One of the more worrying aspects of the mess we have got ourselves into recently is the revival of talk of a homeland for the Tamils of Sri Lanka. This involves treating the North and the East as a single unit, a matter that should have died a natural death following both the Supreme Court decision demerging the two provinces as well as the practical demonstration, in successive elections, that the East was a very different entity from the North.

I can however understand the renewed demand for a homeland, given our failure to build on the positive factors above after the conclusion of the war against the Tigers. I was worried then by the TNA continuing to talk about the merger, even though it was argued in their defence that this was simply a bargaining point, and of course they would accept the Province as the principal unit of devolution. Unfortunately, now that we hear more and more frequent references to abolishing the 13th Amendment, it is quite understandable that the TNA and its allies – which are now more formidable than they were two years ago – feel they might as well push the merger more forcefully.

When in 1987 the Liberal Party welcomed the Indo-Lankan Accord, and the introduction of Provincial Councils, we also made it clear that we thought the merger a fatal error, that would destroy the whole idea of devolution. We said this because we believed that devolution was needed on the principal of subsidiarity, which means decisions should be made in any sphere by the smallest unit affected by such decisions. Obviously there should be provision for consultation where others would be affected, and for National Policy to ensure consistency with regard to services available to the people, but the main purpose should be empowerment of people with accountability in units that were readily accessible to them.

This was the reason why for a long time the Liberal Party did not think Provincial Councils were necessarily the answer, and debated whether Districts would not be more suitable. I was perhaps the keenest on District Councils, though I also had to accept that the Jayewardene government, having got the Tamil parties to agree to District Councils, had betrayed their expectations by with-holding funds as well as by the imposition of an appointed District Minister.

Given the bad faith he had engaged in, it was understandable that in 1987 he had to make up for this by accepting Provincial Councils. Unfortunately he also allowed a merger by sleight of hand, which contributed to fears that this was a first step to separatism, a fear exacerbated by the manner in which federal states split up elsewhere in the years that followed.

But just as we must understand the fears of separatism that the merger engendered, we should also understand the fears that empowerment will be withdrawn by abolishing the Provincial Councils.

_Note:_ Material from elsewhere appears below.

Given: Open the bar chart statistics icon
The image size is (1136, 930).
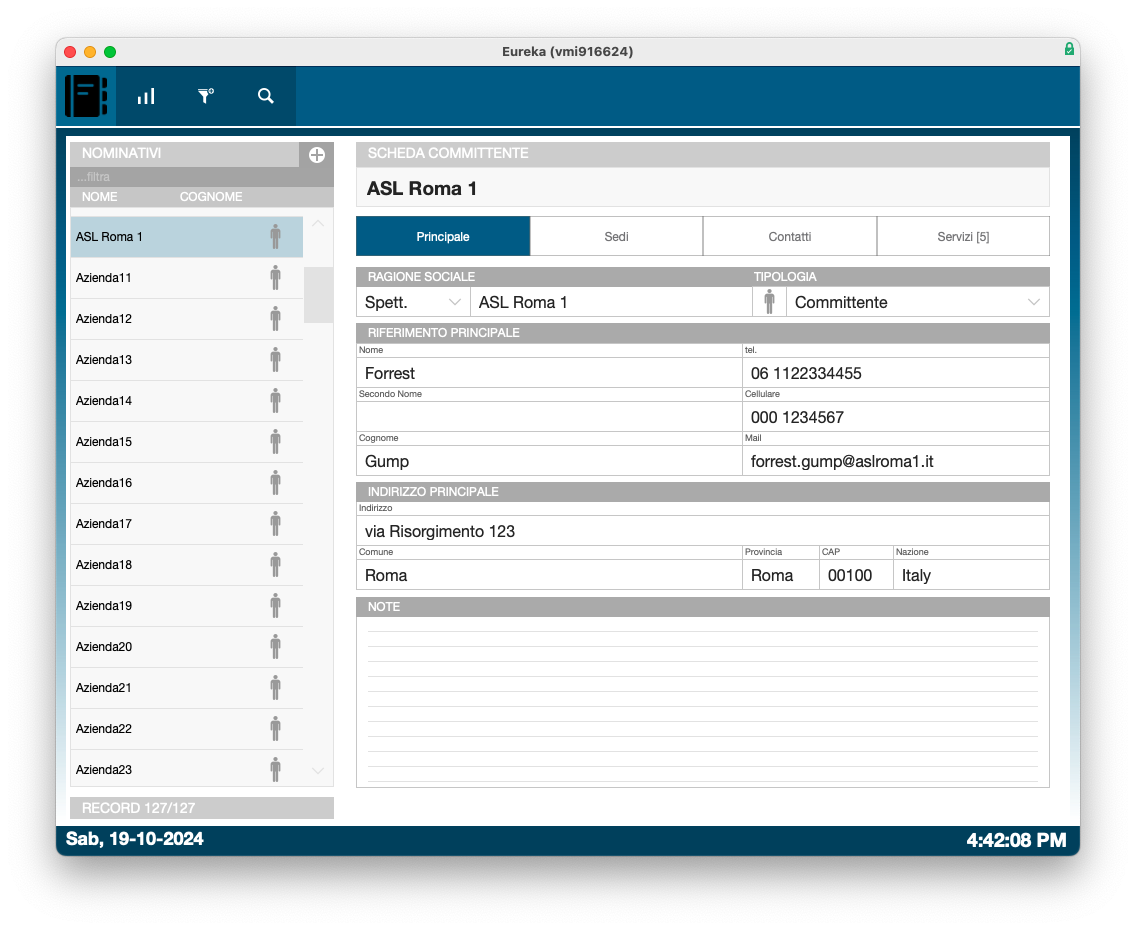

Concentrating on one’s own fears and not trying to assuage the fears of others is no way to achieve consensus.

The difficulties of moving forward came home to me when an otherwise intelligent man said that his ‘preference for the District is based entirely for reasons of ensuring territorial integrity. The province could trigger threats to territorial integrity due to the possibility of the North and East merging’.

This I fear is self indulgence. The merger of the North and East is a worry, but that has now been avoided. Renewal of the call for merger arises precisely because, in the first place, there are efforts to abolish Provincial Councils and, second, because we are not moving also towards empowerment of local government, which is the best defence against politicians in larger units wanting to increase their own authority.

We should also have moved far earlier, in accordance with the pledge in the President’s manifesto, to affirm the Province as the unit of devolution, which would have provided reassurance to both sides as it were. This could have been done through the establishment of a Second Chamber based on Provinces. I was indeed astonished, when I was put on the team to negotiate with the TNA, to find that the government had not mentioned this, nor indeed put forward any ideas at all. Though the TNA had put forward a list of reasonably moderate demands (excepting only the call for remerger) we had not responded to these nor given any ideas of our own.

I managed to change that by suggesting a Second Chamber. At first I was told that we should not introduce anything new, but I presume Prof Pieris then consulted the President, for at the next meeting he proposed a Second Chamber. Characteristically he spent hours explaining its possible composition, as to which he had put forward three suggestions. With characteristic insensitivity – I hope it was not low cunning – he suggested either the Province or the District as the basis for election or selection to the Senate.

I suppose it is understandable that someone who has never studied political science, but who by virtue of his training in Commercial Law was assumed by both President Kumaratunga and Prime Minister Wickremesinghe to be a skilled negotiator, had no understanding of how the structure of a second chamber can affect the political culture of a country. What he should have been thinking of was promoting unity in diversity, and ensuring that different interest groups felt adequately represented at the Centre.

The best way of ensuring this is through five or seven members elected on the Single Transferable vote system, which would usually allow any group wishing to function as a bloc to gain representation with ten per cent of the vote.

But, even though the TNA was positive, the idea was not followed up. And so, two years later, we are back to a tussle of extremes, a tussle no one seems inclined to settle by a consensus that will also enhance representation.